SCCA Clinical Studies: Phase 1 Program

The purpose of this study is to determine whether the combination of interleukin-21 (IL-21) and Ipilimumab in subjects with melanoma is safe, and provide preliminary information on the clinical benefits of the combination compared with Ipilimumab alone.

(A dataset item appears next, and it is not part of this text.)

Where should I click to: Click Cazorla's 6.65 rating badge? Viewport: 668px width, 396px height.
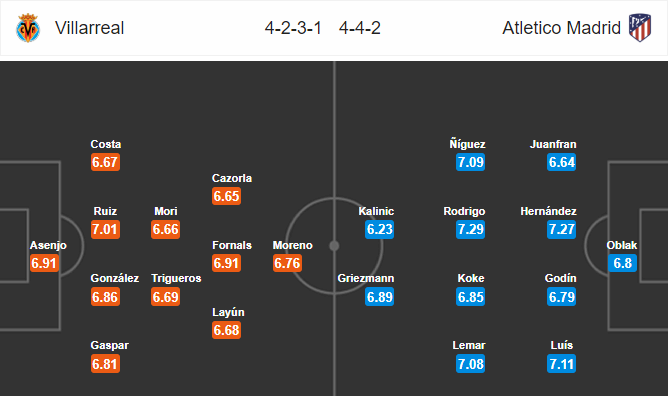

• Unresectable Stage III or Stage IV melanoma
• Part 1 Dose Escalation: Prior melanoma treatment allowed except for the following: ipilimumab, BMS-982470 (rIL-21), anti-Programmed Death-1 (anti-PD-1), anti-programmed death-ligand 1 (anti-PD-L1), anti-PD-L2 or anti-CD137
• Part 2 Cohort expansion: Prior treatment for melanoma is not allowed, except for adjuvant therapy with interferon alpha or melanoma vaccines which are permitted
• Eastern Cooperative Oncology Group (ECOG) performance status of 0 or 1
• Measurable disease by computed tomography (CT) or magnetic resonance imaging (MRI)
• Normal liver function tests

• Part 1 Dose escalation: subjects with ≤ 2 brain metastases of stable size, ≥ 4 weeks post-radiation treatment, and off steroids are allowed
• Part 2 Cohort expansion: subjects with known or suspected brain metastases and uveal melanoma are excluded
• Autoimmune disease